広報は、 社内にもマスコミにも覚悟を持った対応を

佐々木政幸(アズソリューションズ 代表取締役社長)

    日本酒ラベルを世界に発信 地元で起業した二人の挑戦〈前編〉

    【あらすじ】
    大学進学のため札幌市を離れていた唐沢陽介は、東京の玩具メーカーを退職し九年ぶりに帰郷した。高校の同級生だった京野泰彦と意気投合し、日本酒ラベルのモチーフを使用した商品を制作・販売する『株式会社キョウカラ』を起業。外国人観光客のお土産需要を見込んで、商品のPRに奔走するが……。

    認知度ゼロからのPR

    襟元のフードを両手で引きあげ頭を覆う。羽田を飛び立ってから二時間ほどしか経っていないが、今は湿気のない雪の感触が靴底にあたる。札幌駅の正面から続く目抜き通りはイルミネーションで装飾され、懐かしさが湧いてくると同時に、悔しさもこみ上げてきた。春分の日を過ぎてもなお降り積もっている雪と一緒に、感情も踏みつぶす。

    九年前、ここを離れるときも雪が舞っていた。唐沢陽介は目標があって東京の大学に進学をしたわけではなかった。"東京"を一度は味わってみたい、ただそれだけだった。卒業後は中堅の玩具メーカーに運よく採用された。ただ、社会人になってから五年が経ったいまでも、「あなたの取り柄は」という問いに即答できる自信はない。そんな状態でここに戻ってきてしまった。「ふん」鼻から抜けた自嘲的な笑いがフードの中に籠る。雪に閉ざされた中を歩いている姿が、今の自分には似合っていた。

    高校の同級生だった京野泰彦とは、卒業後も帰省時には必ず連絡を取り合い、"近況報告会"と題した飲み会をしてきた。高校卒業後に地元の酒造メーカーに就職した京野は、酒を飲みながら「市場調査を兼ねているんだ」と胸を張っていた。しかし、京野も昨年夏に退社している。以来、「この土地から発信できる商品をつくりたいんだ」と夢を訊かされてきた。

    ここに戻った翌日のことだった。突然、携帯が震えた。相変わらず夢を熱弁する京野に心を揺り動かされ、思いがひとつになった。"株式会社キョウカラ"。互いの苗字と"今日からスタート"の意味を込めて社名とした。

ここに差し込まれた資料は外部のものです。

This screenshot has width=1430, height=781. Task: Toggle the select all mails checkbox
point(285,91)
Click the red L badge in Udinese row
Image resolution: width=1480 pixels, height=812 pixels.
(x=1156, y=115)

    東京はもうすぐ梅雨の時期だが、ここでは梅雨がない。肌にまとわりつくあの感覚もない。高校までを過ごした故郷に戻ってもう半年になるが、身体に沁み込んだリズムが抜けるのはもう少し先になりそうだ。

    「また、"東京では"かよ」京野が溜息まじりに漏らす。「ここは東京じゃないんだよ。いい加減に馴染めよ」。築五十年ほどのビルの一室。机が二つ向かい合うのが精一杯の狭い空間に太い声が響く。

    中堅とはいえ東京の玩具メーカーに就職し、まがりなりにも商品企画を担当していた。陽介にとって"東京"は半年経った今でも心の拠りどころになっている。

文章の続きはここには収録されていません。